When Samantha Crowe-Hernandez packs her three young children into the car for a Sunday afternoon visit with their great- grandparents, she’s bearing a special gift—a living testament to the Cherokee people’s resilience despite centuries of repression, a promise that the Cherokee language, once given up for lost, is being reborn.

Crowe-Hernandez’s three children have been immersed in the Cherokee language since infancy at the New Kituwah Language Academy, a day-care and elementary school on the Cherokee Reservation in the Smoky Mountains of Western North Carolina.

Seventy years ago, Crowe-Hernandez’s grandparents grew up hearing and speaking nothing but Cherokee in the traditional Snowbird community, a stronghold of Cherokee people and culture that borrows its name from the remote and rugged Snowbird Mountains outside Robbinsville, N.C. But they purposely didn’t pass the language on to their own seven children.

The white world looked down on speaking Cherokee as ignorant and backward. Like so many of their generation, they were forced into government boarding schools where speaking their native tongue came with the risk of a beating and having their mouth washed out with soap.

“They get emotional because they say it has been so long since they’ve heard children speak Cherokee,” Crowe-Hernandez said about her family’s elders. “That’s not something they could even fathom, that there would be a new generation of speakers.”

Sadly, over just two generations’ time, the language nearly ceased to exist. The number of fluent speakers in the Eastern Band of Cherokee Indians dwindled to just 300 people out of the tribe’s 14,000 members, mostly elderly.

But today, thanks to the New Kituwah Language Academy, Crowe-Hernandez’ baby spoke her first word—mommy—in Cherokee. Dozens of children are learning Cherokee as infants and becoming fluent themselves as they move up through the grades.

A sign hanging over the front entrance proclaims in all-capital letters “ENGLISH STOPS HERE.”

“If you think about how folks practice and learn English, they are surrounded by it. It is embedded in everything around them,” said Charlie Myers of the Cherokee Preservation Foundation, which helps fund language immersion. “We are trying to create that environment for the Cherokee language.”

Now, instead of speaking Cherokee in the home and absorbing English at school, it’s the other way around.

Switching between languages—Cherokee at school, English at home—isn’t hard to Makala McGaha, an 8-year-old at New Kituwah. Makala’s mother, as with nearly all the parents who send their kids to New Kituwah, knows only limited Cherokee herself. She is trying to learn, but “it’s real hard for her,” Makala said of her mom.

For the kids, however, it’s second nature—which, indeed, is the entire concept behind an immersion school.

“Those kids, the second you tell them a new word, they know it,” said Shayla Jackson, a Cherokee college student who interned at the academy last summer.

Cherokee is the only Native American language with a written alphabet, invented in the early 1800s by the Cherokee man Sequoyah. Technically called a syllabary, the 86 characters may seem daunting to decipher, but Prarie Toineeta, a third-grader at New Kituwah, rattles through the intricate characters with ease.

“It’s easy,” Prarie said. Sticking out her finger, she began writing the syllabary in the air while reciting their sounds “ga, tsa, di, li, me, na….”

Despite the amazing success stories that unfold every day at New Kituwah, the challenges are enormous. The biggest is simply finding enough Cherokee speakers. Of the roughly 300 fluent speakers in the Eastern Band, many are too old or not healthy enough to be in a classroom all day, or simply lack the skills to work in early childhood development.

* * * * * * *

EXERCISE AIM: Pick up the passage above on the revival of the Cherokee language and extend it from its final sentence onward.

* * * * * * *

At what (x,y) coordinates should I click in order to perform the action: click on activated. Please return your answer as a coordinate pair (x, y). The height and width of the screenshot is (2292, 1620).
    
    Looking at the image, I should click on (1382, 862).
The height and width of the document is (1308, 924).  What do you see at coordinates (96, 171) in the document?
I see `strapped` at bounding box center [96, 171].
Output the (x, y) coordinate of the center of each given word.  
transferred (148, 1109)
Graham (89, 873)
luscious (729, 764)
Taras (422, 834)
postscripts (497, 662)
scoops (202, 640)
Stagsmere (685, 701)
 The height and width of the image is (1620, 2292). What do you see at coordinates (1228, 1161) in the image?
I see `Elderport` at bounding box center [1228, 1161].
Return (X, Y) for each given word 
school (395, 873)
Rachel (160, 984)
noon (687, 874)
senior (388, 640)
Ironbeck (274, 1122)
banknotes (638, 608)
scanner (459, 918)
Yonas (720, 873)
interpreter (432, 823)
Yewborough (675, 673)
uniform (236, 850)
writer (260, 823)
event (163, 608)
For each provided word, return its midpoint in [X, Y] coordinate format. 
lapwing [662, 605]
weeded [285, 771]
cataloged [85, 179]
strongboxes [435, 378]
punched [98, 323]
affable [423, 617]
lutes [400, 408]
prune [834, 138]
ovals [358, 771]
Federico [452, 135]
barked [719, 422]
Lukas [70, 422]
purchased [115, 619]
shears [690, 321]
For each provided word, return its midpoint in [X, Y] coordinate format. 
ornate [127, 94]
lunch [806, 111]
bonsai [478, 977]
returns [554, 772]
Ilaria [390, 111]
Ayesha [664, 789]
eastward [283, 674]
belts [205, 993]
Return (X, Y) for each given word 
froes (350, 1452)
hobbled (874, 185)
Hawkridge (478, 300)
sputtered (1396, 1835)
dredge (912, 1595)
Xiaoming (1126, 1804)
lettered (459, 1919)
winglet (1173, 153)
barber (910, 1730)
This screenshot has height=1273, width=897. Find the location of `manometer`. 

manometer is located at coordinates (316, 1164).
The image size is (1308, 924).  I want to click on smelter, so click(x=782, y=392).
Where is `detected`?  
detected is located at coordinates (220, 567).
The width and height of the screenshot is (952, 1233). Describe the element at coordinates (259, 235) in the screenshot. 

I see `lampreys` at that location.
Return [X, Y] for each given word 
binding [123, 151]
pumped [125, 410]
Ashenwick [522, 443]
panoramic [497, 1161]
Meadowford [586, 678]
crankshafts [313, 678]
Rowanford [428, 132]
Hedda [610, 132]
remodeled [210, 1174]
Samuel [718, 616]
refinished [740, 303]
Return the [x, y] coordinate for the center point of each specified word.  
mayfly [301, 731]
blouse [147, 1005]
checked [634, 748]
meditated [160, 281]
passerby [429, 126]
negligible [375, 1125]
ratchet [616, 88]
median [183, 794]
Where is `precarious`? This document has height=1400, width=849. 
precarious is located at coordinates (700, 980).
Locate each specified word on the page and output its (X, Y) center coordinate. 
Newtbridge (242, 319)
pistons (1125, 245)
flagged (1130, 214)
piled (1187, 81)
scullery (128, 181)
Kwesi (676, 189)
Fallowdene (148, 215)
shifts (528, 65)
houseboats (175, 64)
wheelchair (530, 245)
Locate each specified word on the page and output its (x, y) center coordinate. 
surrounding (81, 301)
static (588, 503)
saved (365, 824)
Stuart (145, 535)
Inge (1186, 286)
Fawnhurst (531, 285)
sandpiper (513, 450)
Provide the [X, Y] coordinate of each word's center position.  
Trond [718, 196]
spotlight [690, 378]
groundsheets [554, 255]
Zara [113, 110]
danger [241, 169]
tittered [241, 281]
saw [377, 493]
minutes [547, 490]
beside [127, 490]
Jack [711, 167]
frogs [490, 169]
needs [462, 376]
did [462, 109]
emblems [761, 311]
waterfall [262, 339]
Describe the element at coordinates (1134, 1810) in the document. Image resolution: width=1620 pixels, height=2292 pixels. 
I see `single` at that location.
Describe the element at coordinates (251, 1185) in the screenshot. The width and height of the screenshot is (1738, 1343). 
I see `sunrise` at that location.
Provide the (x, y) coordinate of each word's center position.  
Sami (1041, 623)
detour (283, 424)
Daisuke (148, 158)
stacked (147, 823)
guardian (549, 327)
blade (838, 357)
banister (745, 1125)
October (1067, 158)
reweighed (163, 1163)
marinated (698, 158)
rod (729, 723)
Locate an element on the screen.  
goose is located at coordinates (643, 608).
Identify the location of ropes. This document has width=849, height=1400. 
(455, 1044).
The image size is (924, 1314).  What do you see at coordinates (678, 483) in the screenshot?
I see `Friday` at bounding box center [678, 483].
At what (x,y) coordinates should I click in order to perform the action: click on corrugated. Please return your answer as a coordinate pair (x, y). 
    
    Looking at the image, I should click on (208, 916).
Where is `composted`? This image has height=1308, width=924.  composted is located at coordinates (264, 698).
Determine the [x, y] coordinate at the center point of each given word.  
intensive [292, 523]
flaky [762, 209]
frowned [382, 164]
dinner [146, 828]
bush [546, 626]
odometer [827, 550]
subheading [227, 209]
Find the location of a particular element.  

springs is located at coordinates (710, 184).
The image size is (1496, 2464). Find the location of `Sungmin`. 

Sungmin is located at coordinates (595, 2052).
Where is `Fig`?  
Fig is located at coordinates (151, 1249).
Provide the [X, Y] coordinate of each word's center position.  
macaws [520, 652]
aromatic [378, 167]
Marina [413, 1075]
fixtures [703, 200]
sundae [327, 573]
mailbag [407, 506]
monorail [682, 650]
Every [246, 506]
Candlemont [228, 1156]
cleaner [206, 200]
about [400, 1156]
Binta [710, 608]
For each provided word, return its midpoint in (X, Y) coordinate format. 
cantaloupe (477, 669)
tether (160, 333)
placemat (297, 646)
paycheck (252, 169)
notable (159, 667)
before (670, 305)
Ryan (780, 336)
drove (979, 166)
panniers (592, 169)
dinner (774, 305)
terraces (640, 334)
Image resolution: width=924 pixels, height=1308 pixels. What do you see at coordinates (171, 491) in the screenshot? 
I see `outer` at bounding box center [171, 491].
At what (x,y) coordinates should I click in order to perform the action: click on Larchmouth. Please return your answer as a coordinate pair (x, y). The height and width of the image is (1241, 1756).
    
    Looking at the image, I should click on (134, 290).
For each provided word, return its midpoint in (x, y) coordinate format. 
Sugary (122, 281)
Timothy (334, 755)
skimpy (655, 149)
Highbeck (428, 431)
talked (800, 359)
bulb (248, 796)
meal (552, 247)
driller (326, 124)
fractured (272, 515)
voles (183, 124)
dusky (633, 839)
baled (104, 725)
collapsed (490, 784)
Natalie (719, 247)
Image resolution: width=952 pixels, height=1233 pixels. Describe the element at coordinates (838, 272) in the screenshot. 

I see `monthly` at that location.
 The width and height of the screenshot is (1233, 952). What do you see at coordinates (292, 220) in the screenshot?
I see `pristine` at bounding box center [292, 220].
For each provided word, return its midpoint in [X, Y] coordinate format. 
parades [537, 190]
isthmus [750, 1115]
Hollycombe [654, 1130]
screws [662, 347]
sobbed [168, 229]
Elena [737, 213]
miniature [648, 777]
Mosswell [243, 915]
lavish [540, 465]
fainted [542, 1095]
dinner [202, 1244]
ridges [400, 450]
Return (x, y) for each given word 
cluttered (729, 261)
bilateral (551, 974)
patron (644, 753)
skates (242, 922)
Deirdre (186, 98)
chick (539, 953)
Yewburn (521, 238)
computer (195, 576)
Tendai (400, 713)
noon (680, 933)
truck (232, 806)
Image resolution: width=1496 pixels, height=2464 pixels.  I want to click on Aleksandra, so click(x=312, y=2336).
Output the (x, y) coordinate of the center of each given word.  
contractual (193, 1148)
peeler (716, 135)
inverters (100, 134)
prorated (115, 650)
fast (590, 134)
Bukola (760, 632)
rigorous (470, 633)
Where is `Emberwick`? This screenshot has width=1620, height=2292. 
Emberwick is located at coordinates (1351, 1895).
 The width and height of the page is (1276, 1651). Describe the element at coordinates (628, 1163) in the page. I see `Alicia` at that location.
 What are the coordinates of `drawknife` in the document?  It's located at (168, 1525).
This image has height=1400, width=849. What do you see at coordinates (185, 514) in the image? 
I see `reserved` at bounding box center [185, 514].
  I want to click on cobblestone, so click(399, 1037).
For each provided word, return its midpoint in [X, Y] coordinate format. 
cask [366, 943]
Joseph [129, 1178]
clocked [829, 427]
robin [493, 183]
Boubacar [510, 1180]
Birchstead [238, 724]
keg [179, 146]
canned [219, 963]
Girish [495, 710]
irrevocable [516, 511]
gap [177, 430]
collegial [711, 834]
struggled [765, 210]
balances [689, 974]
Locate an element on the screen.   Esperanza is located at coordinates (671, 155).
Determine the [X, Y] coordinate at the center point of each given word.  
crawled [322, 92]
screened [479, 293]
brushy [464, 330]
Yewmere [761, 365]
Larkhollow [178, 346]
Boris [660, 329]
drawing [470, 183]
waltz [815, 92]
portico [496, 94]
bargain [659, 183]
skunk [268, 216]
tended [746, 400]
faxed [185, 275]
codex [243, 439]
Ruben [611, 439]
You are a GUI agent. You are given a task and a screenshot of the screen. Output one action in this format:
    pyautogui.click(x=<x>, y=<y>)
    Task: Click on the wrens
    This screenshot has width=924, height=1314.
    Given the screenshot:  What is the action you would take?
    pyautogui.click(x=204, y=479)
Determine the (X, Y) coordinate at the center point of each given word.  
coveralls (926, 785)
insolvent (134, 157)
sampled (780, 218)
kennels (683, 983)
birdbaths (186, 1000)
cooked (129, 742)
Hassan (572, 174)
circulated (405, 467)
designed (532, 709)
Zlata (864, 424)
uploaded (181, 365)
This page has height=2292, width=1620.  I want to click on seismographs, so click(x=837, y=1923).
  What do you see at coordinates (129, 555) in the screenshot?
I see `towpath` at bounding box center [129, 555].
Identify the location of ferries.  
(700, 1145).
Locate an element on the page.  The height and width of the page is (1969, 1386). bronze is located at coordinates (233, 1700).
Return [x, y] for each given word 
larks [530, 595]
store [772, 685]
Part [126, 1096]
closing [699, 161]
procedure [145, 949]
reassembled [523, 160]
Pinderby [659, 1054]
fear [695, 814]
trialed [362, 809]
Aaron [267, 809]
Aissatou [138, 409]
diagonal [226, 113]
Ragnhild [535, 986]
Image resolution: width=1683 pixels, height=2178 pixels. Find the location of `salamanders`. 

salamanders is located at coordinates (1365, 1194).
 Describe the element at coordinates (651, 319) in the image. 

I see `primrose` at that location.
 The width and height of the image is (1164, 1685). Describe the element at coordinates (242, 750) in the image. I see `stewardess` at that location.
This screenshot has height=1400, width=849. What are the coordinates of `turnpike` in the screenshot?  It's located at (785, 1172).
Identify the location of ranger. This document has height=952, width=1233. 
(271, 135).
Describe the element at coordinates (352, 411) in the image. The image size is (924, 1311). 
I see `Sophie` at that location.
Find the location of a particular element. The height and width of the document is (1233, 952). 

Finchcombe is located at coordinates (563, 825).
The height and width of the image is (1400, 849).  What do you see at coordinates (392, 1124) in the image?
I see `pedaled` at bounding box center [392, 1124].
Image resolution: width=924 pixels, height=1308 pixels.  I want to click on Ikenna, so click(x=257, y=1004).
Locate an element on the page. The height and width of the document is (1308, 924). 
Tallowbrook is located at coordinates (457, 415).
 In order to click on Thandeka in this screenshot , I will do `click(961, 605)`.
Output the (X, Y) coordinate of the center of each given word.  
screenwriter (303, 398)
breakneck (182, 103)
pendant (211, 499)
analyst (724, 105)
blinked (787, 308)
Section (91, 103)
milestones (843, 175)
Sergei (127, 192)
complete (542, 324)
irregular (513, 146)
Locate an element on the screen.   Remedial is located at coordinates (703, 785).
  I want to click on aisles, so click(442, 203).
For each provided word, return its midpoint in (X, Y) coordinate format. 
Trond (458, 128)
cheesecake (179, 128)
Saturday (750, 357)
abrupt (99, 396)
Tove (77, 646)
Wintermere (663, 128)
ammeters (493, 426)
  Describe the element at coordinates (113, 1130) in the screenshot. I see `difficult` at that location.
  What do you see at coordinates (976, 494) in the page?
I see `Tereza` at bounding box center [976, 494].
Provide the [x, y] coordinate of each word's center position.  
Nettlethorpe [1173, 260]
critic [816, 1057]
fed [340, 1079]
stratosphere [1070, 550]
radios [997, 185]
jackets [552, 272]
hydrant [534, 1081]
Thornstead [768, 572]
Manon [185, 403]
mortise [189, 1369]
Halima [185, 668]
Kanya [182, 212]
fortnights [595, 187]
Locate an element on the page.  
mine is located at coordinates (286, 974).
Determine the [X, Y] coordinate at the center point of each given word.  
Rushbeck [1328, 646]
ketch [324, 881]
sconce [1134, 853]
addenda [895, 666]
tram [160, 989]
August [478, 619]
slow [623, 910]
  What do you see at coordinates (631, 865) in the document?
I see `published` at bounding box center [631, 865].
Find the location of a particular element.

* * * * * * *

WRITTEN REPLY:
“We have the space. The tribe has the funds. We have the waiting list,” Jackson said. “We need the speakers who are able to step up.”

When Kituwah opened its doors, there were only a few classrooms for babies. But as the oldest children moved through preschool and began advancing up through the grades, the school had to keep adding a new class every year, compounding the shortage of fluent teachers. The school now goes through third grade.

Lacking enough fluent speakers born into the language, the school supplements its classrooms with teachers who have undertaken the monumental task of learning the language as an adult. Among them is Crowe-Hernandez, a teacher at the school her children attend. She learned basic Cherokee going to school on the reservation—how to say cat and dog, the seasons, your name, and the colors—the 101 essentials. As a former Miss Cherokee, she was a cultural ambassador for the tribe, and was regularly called on to make appearances at tribal functions. One such appearance was a language symposium, where she heard a talk on the slow death of the Cherokee language as the tribe’s last fluent speakers aged. That’s when she had an epiphany, switched college majors from nursing to teaching, and dedicated herself to helping keep the language alive.

Kylie Shuler, the principal of New Kituwah’s Elementary School side, is also a second-language learner. It is her first year at the school and finding her way has been tough at times. Some of the first phrases she learned were “You look pretty today” or “I like your outfit” to use when greeting each student who walks through the front doors in the morning.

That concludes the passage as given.